● **TASKS TO CARRY OUT**:
A - Using the Project 3 assignment below, explain in one to three sentences when a data set without explanatory variables is still acceptable.
B - Pick up the Project 3 assignment below after its final sentence and continue it.

● **SELECTED EXTRACT**:
#####

Project 3
Please find by yourself one scenario with a time-to-event data set and a clearly described background, and most importantly, with interesting problems that require analyzing the data set. The analysis of your time-to-event data is somewhat open-ended. At a minimum, you should have the estimates for the survival curves, do some meaningful hypothesis testing, fit a Cox proportional hazard model or some parametric models, and do some simple model diagnostics using graphical and other tools. How to Find a Time-to-event Data set:
• Find a real time-to-event data set. Data set from any area is fine. Your data set should have the following characteristics:
• – Time to event should be the (possibly censored) response. It would be ideal to have some censoring or even truncation, but this is not a strict requirement.
• – There should be at least one explanatory variable. It is better to have two or more explanatory variables.
• – If your data set does not have explanatory variables but the data structure is complicated enough, that is also OK.
• Non-statistics major students are encouraged to use time-to-event data sets from their specialized fields.

#####

● **SUPPLIED MATERIAL**:
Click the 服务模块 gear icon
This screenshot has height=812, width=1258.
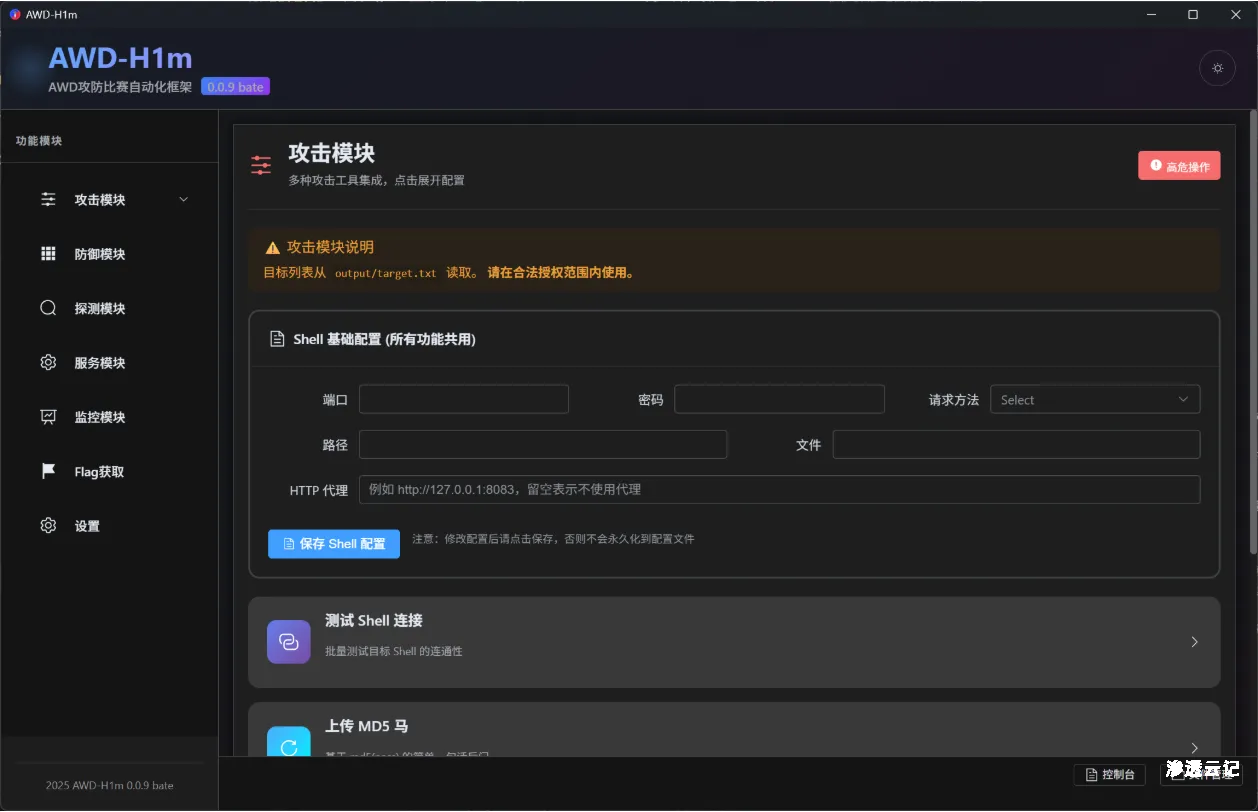click(x=47, y=362)
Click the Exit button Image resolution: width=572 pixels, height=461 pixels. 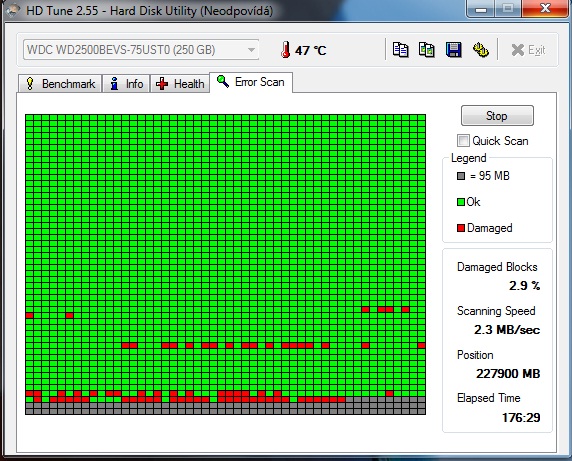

#####

● **PER-TASK OUTPUTS**:
A - A data set without explanatory variables is acceptable if its data structure is complicated enough. Otherwise, the data set should have at least one explanatory variable, and two or more are better.

B -
• Resources:
• – If you have access to real data from your consulting projects, internship, research, etc., they
may be used for the project.
• – Journal articles provide the some interesting data sets.
• – Some web-sites archives data sets.
• – Google!
• Some example data sets:
• – The National Health and Aging Trends Study (NHATS). Website link: http://www.nhats.org/
• – Predicting Geyser Eruption Time.
data set link: http://www.geyserstudy.org/ofvclogs.aspx. There are some existing sites provide predictions. http://www.rcn.montana.edu/resources/Predictions.aspx
• – NASA Data Repository: website link http://ti.arc.nasa.gov/tech/dash/pcoe/prognostic-data-repository/
One interesting data set is “Turbofan engine degradation simulation data set.”